A maior arma de Negan é a obediência baseada no medo

Service (S07E04) finalmente da sequência a história principal da série

Luide
Luide
15 de novembro de 2016

Repetição de tema é um problema em The Walking Dead. Você estabelece algo, deixa tudo muito claro e logo em seguida, volta pra dizer o mesmo. É o que aconteceu com Negan nos três episódios que ele deu as caras nessa sétima temporada. Sabemos que ele é perverso. Sabemos que ele provoca um jogo de terror em suas vítimas. Sabemos que ele tem o domínio da situação com uma tranquilidade demoníaca. Porém, a série insiste em nos dizer isso o tempo todo, e em Service (S07E04) é exatamente o que acontece.

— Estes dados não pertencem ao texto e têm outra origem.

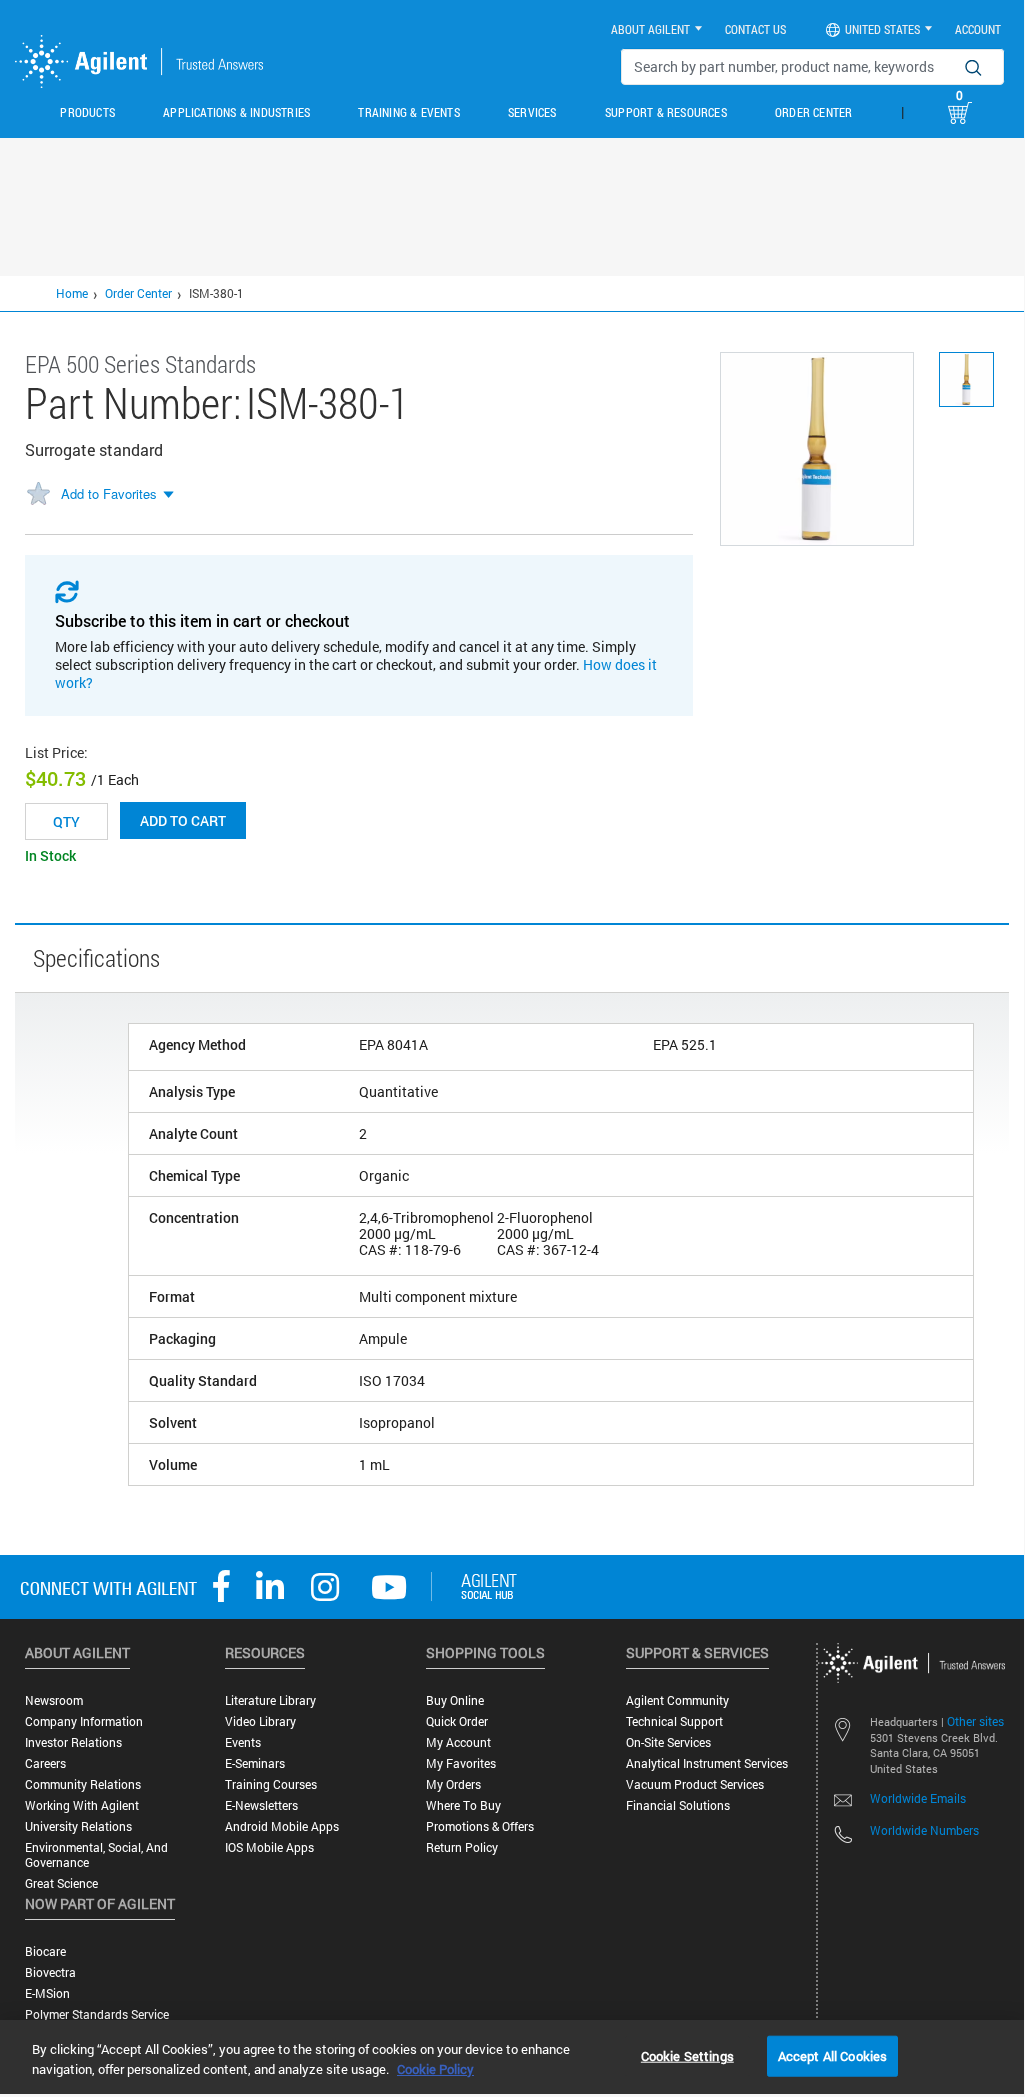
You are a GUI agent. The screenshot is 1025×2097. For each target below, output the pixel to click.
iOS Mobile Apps (269, 1847)
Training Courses (271, 1784)
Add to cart (183, 820)
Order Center (813, 112)
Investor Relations (73, 1742)
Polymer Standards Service (97, 2014)
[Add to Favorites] (38, 495)
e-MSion (47, 1993)
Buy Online (455, 1700)
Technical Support (674, 1721)
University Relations (78, 1826)
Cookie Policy (435, 2069)
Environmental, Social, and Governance (96, 1855)
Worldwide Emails (918, 1798)
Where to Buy (463, 1805)
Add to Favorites (109, 493)
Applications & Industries (236, 112)
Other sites (975, 1721)
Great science (61, 1883)
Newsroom (54, 1700)
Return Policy (462, 1847)
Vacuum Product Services (695, 1784)
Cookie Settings (687, 2055)
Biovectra (50, 1972)
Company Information (84, 1721)
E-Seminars (255, 1763)
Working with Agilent (82, 1805)
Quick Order (457, 1721)
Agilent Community (677, 1700)
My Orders (453, 1784)
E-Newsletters (261, 1805)
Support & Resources (666, 112)
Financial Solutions (678, 1805)
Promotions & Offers (480, 1826)
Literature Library (270, 1700)
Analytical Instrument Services (707, 1763)
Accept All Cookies (832, 2055)
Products (87, 112)
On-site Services (668, 1742)
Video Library (260, 1721)
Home (72, 293)
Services (532, 112)
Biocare (45, 1951)
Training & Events (408, 112)
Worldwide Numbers (924, 1830)
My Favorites (461, 1763)
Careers (45, 1763)
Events (243, 1742)
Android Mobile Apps (282, 1826)
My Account (458, 1742)
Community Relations (83, 1784)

Jeffrey Dean Morgan já mostrou o potencial violento do personagem lá atrás, na season finale do sexto ano. Já está mais do que claro até onde Negan pode chegar, e o pânico do primeiro episódio acabou com qualquer dúvida a respeito da sanidade do vilão. Acontece que desde então estamos vendo um mesmo nível de personalidade. É Negan que é muito cartunesco ou é Jeffrey Dean Morgan que não sai da mesma linha de atuação? Para fãs dos quadrinhos, acostumados com o personagem, pode estar tudo ok, mas vendo com os olhos de quem só conhece a série, estamos diante da mesma repetição de ações e situações.

Service é um episódio sobre o conflito que Rick está passando. Ele que sempre viveu com o peso de ser um líder e prover aos seus próximos, agora não consegue achar uma saída melhor para a situação senão a obediência. O maior ato de maldade que Negan proporcionou desde a morte de Abraham e Glenn foi ter feito Rick segurar Lucille. Um gesto simples e que passa um recado poderoso para todos de Alexandria. A submissão não vem apenas da força bruta, da agressão física, mas sim da tortura da mente. E Service é todo baseado nisso.

 Service (S07E04)

Desde Dwight tomando coisas de Rosita apenas por provocação, até as camas queimadas. Tudo isso é para desestabilizar os moradores da comunidade, e o mesmo está sendo feito com Daryl, mas em nível individual. Em algum momento ele pode se quebrar, se ajoelhar. É quando o limite chega.

O de Rick já chegou, porém Negan tem planos diferentes para ambos. No caso do protagonista, é puramente controle. Como gado. Você ensina que ele não pode sair do pasto, coloca cerca, se ela não funciona, adiciona eletricidade. Uma hora ele aprende que não deve lutar contra as ordens de seu dono. E se ele for bom, no final do dia terá um teto pra dormir. Daryl é um experimento.

The Walking Dead tem uma boa história para explorar, mas é uma pena que não consiga seguir uma linha única de eventos. Seria interessante acompanhar pequenas células rebeldes (Carl, Rosita, Michonne) dentro de Alexandria se organizando, mas é bem provável que nos próximos episódios isso nem deva aparecer. De todo modo, Negan já é um personagem mais do que estabelecido. É hora de explorar mais seu potencial, ir além da repetição.